Subjects were invited to perform three (3) protocols, in a randomized fashion, with a
minimum period of one week interval (washout period). On day 0, they arrived to the
laboratory at the end of the day, between 6 and 7pm, to perform 45min of treadmill exercise
at 60% of the VO2peak or rest, depending on randomization. Soon after, he received a
Standard Meal (SM; 60% carbohydrate, 20% fat, 20% protein) in the laboratory and was
instructed to perform a 12-hour fast. On day 1, they arrived at the laboratory between 7 and
8 a.m and were submitted to basal blood collection. Soon after, they received a High Fat
Meal (HFM) which consisted of sandwich with cream and cheese, added to the drink rich in
FRUCTose (0.5 g / kg) or DEXtrose (isoenergetic). The meals had the same energy and
macronutrients (50% fat, 40% carbohydrate and 10% protein) and should be consumed in 10
minutes. Blood samples were collected from 1 to 4 h after the meal consumption to analyze
the postprandial parameters. Subsequently the subject was released to perform his daily
activities outside the laboratory. On the same day, between 6 pm and 7 pm, the subject
returned to the laboratory to remain at rest and receive a SM again and be instructed to
perform 12 hours of fasting. On day 2, subjects reached the laboratory between 7 and 8 a.m.
and again submitted to baseline blood collection. Soon after, they received HFM with a drink
rich in DEXtrose (0.5g / kg). Blood samples were collected from 1 to 4 hours after eating
the meal. A 24h food record was done to control subject's diet. Body composition was
evaluated before intervention. The data were analyzed using the statistical package IBM SPSS
statistics (Statistical Package for Social Sciences) version 20.0 (IBM, USA) for Windows.

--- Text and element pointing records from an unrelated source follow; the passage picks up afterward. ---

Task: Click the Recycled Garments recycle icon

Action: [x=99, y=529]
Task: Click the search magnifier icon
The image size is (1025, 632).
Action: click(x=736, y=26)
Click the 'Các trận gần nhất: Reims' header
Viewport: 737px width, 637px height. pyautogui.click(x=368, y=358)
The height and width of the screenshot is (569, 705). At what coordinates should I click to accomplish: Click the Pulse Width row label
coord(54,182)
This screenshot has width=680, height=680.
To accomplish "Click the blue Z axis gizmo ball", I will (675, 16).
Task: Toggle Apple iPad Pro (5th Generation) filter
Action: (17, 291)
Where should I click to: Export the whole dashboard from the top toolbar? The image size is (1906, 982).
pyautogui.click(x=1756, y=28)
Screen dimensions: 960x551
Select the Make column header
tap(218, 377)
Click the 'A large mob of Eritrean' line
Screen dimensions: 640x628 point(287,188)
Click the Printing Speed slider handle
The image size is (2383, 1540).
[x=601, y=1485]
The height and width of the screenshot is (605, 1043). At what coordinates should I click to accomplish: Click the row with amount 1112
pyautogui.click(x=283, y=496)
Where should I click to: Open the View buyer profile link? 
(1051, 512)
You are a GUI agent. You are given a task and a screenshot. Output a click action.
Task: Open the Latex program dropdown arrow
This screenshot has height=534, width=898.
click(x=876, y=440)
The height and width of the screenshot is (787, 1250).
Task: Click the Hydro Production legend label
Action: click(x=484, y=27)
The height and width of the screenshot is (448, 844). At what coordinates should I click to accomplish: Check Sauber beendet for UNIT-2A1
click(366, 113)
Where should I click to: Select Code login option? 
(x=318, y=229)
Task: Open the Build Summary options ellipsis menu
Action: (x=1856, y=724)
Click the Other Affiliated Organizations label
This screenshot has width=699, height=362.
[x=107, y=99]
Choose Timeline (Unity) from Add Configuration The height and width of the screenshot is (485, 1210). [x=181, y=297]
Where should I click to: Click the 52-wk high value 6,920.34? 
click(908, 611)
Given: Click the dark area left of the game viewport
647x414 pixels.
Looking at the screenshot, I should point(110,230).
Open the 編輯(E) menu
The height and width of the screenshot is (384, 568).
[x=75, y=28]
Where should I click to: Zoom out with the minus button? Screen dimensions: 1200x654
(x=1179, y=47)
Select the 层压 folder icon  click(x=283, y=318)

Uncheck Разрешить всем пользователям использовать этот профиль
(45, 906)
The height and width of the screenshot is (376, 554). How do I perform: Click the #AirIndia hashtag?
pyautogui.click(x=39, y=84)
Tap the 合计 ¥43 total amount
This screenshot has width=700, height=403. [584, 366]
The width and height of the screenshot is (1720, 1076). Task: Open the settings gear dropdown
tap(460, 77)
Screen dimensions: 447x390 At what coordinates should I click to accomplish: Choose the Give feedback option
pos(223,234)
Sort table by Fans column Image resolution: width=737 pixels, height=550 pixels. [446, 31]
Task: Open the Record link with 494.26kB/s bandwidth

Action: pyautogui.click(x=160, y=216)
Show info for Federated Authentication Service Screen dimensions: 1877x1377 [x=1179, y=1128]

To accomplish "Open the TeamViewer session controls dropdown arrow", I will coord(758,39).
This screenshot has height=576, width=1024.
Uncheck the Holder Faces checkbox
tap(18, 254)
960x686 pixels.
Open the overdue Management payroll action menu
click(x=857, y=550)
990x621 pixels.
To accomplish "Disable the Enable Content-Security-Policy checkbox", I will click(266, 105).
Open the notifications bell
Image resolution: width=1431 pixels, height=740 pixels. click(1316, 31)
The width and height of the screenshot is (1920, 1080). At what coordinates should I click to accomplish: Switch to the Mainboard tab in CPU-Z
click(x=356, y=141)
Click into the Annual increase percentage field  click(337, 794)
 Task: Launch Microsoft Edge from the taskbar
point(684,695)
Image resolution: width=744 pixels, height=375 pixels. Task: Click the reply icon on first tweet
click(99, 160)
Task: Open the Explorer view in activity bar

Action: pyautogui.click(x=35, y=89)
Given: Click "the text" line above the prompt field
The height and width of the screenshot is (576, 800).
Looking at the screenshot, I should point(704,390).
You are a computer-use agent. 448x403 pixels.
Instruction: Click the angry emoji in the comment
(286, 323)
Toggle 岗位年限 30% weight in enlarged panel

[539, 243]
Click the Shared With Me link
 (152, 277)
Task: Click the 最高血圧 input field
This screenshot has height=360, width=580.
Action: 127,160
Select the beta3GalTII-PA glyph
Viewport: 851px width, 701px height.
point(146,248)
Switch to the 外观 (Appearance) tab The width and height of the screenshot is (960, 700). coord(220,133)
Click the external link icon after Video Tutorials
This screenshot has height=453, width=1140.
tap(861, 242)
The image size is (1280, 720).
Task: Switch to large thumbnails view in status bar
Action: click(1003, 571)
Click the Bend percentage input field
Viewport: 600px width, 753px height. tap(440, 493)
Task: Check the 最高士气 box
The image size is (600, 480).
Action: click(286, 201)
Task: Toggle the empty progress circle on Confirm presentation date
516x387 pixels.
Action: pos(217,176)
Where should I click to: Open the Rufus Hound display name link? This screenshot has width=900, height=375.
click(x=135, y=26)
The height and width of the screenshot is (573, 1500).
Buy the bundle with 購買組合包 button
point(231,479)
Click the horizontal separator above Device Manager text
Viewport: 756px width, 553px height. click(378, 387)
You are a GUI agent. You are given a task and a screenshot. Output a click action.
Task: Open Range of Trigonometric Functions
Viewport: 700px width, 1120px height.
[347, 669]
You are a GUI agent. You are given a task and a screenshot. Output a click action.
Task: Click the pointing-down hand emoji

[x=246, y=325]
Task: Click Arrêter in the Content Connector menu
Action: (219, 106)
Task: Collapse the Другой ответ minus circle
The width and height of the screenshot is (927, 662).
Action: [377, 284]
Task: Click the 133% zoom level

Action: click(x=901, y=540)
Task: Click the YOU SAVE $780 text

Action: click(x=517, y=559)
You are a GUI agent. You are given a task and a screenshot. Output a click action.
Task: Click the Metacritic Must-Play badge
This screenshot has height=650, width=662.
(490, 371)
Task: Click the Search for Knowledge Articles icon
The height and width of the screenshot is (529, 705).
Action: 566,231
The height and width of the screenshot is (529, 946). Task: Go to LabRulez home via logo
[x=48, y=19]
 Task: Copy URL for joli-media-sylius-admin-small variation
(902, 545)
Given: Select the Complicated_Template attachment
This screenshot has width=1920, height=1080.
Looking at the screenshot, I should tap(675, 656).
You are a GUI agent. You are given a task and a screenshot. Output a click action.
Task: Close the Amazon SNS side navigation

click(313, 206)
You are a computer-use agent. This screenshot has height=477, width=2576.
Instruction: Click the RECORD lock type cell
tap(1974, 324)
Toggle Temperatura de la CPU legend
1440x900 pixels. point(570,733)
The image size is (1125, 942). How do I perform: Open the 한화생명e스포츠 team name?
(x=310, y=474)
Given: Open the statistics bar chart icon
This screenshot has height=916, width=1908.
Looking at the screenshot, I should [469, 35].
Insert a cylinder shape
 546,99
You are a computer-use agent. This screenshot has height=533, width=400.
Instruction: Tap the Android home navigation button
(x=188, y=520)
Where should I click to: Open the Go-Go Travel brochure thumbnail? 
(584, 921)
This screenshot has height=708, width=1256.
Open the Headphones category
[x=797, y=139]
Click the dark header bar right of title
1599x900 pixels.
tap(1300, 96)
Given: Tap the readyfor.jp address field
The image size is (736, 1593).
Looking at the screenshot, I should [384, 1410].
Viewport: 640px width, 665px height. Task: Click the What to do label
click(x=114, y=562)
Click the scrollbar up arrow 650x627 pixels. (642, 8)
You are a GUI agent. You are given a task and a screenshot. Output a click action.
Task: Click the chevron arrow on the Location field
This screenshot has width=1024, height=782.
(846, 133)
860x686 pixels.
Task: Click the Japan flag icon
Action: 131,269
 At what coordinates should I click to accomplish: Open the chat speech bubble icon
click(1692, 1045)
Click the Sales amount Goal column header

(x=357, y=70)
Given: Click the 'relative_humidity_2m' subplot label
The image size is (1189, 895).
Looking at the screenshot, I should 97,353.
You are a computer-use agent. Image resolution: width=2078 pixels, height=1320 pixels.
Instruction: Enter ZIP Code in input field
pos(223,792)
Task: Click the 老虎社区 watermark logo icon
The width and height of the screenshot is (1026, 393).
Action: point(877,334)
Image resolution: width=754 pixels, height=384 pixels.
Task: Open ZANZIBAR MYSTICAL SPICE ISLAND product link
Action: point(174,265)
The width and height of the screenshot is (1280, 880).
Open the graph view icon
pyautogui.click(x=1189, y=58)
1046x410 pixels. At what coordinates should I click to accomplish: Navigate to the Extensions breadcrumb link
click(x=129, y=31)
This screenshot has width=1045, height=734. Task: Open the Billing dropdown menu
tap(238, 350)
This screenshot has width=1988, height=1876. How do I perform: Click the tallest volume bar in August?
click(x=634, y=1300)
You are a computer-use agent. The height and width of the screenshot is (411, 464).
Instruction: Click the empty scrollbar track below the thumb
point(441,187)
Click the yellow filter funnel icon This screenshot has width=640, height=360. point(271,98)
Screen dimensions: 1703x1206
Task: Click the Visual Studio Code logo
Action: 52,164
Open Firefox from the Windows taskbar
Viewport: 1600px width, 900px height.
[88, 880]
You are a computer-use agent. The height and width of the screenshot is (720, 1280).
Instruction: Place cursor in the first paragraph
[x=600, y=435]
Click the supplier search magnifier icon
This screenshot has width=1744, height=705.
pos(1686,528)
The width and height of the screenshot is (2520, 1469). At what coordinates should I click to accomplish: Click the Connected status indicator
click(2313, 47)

The distribution of all variables was analyzed using the Shapiro-Wilk test, and the analysis
sphericity by the Mauchly test. In cases where the data did not pass the normality tests,
the respective nonparametric tests were performed. Data from the experimental groups were
treated by two-way ANOVA for repeated measurements (2 x 5). If necessary, the Bonferroni
post-hoc was used to identify differences. Incremental and total area under the curve were
analyzed by trapezoidal method. The difference between AUC was verified by one-way ANOVA
with post-hoc Bonferroni. All results were expressed as mean and standard deviation, or
median, where appropriate, and the accepted level of significance was 5%.